The latest is a URL exploit that took the network offline for awhile Wednesday until it was fixed, Sony says in its PlayStation Blog, which has been its main forum for detailing the extent of the attack that compromised personal information on more than 100 million customers and led to Sony shutting the network down to rebuild it.
TIMELINE: PlayStation Network hack
Sony's explanation of the problem was vague, but discussion forums say a vulnerability would allow attackers who knew customer email addresses and birthdates to take over their accounts via PlayStation Network's password reset page.
Sony is requiring all its customers to reset their passwords after the breach that led to the shutdown. That process hasn't been going smoothly because wait times for the network to respond to reset requests have been long. Frustrated customers who click more than once are sending multiple requests, which not only clogs the system, but can, after three tries, lock them out.
The company had been turning the network back on by stages.
Meanwhile, a group calling itself PH4N70M Hacking Team is claiming responsibility for the original hack, offering some details about what it may have done to breach the network.
"The PSN was comprised of multiple forwarding servers. When my team went in, we found an authorization server (Codenamed auth.sony). This server had no encryption, no DDoS protection was in place. No load balancing," according to a statement posted on The Hacking Network sourced to the founder of the team, who was not identified by name.

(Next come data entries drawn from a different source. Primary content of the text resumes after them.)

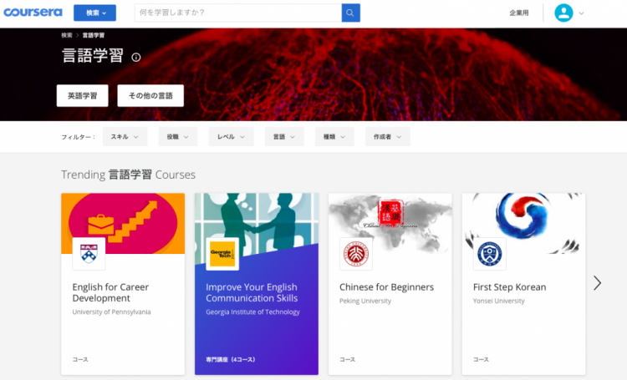Show next courses with the right arrow
The height and width of the screenshot is (380, 627).
[597, 283]
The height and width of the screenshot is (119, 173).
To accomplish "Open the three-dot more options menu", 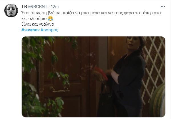I will pyautogui.click(x=163, y=7).
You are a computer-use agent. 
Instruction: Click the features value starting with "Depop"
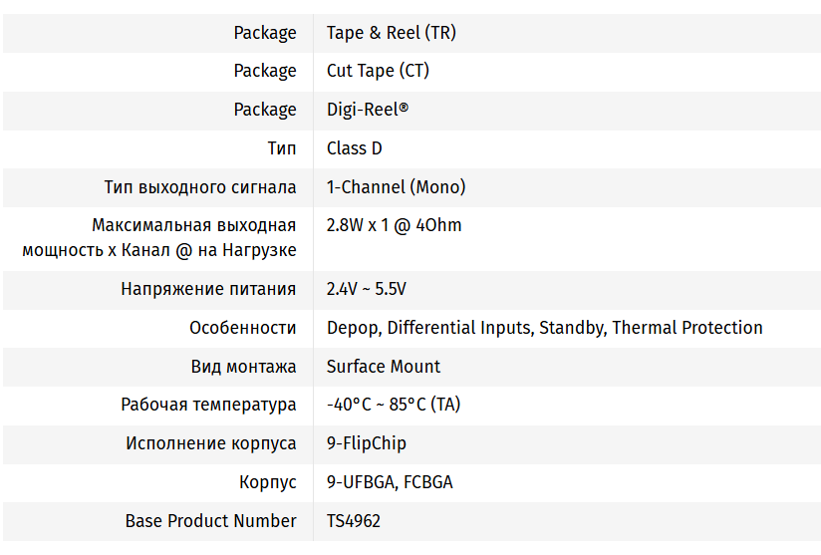[x=544, y=328]
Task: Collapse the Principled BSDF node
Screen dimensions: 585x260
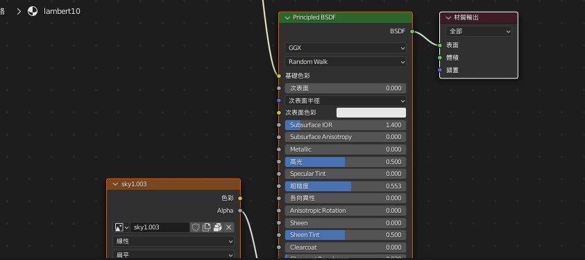Action: (x=287, y=17)
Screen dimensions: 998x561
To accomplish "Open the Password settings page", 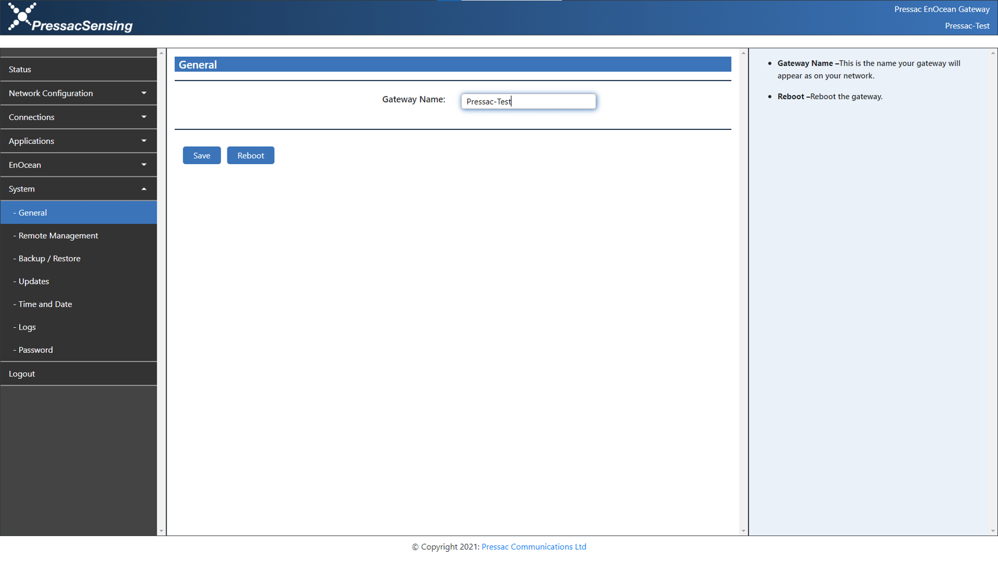I will (35, 350).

The group apparently has some link to the international hactivist group Anonymous, based on the statement. "The key players in PH4N70M (Phantom) include an exploiter (TH0R), Xik, and several others including the operation payback collaborator named Wolfy. The rest of the team will remain hidden for now," the statement says.
Operation Payback was the name Anonymous gave to its effort to shut down PlayStation Network via a DDoS attack in retaliation for legal action against a Sony PlayStation customer who posted directions online for running open source games on the devices.
Anonymous itself has been having a hard time since a faction within it has posted names of members and its public spokesperson has walked away from the group.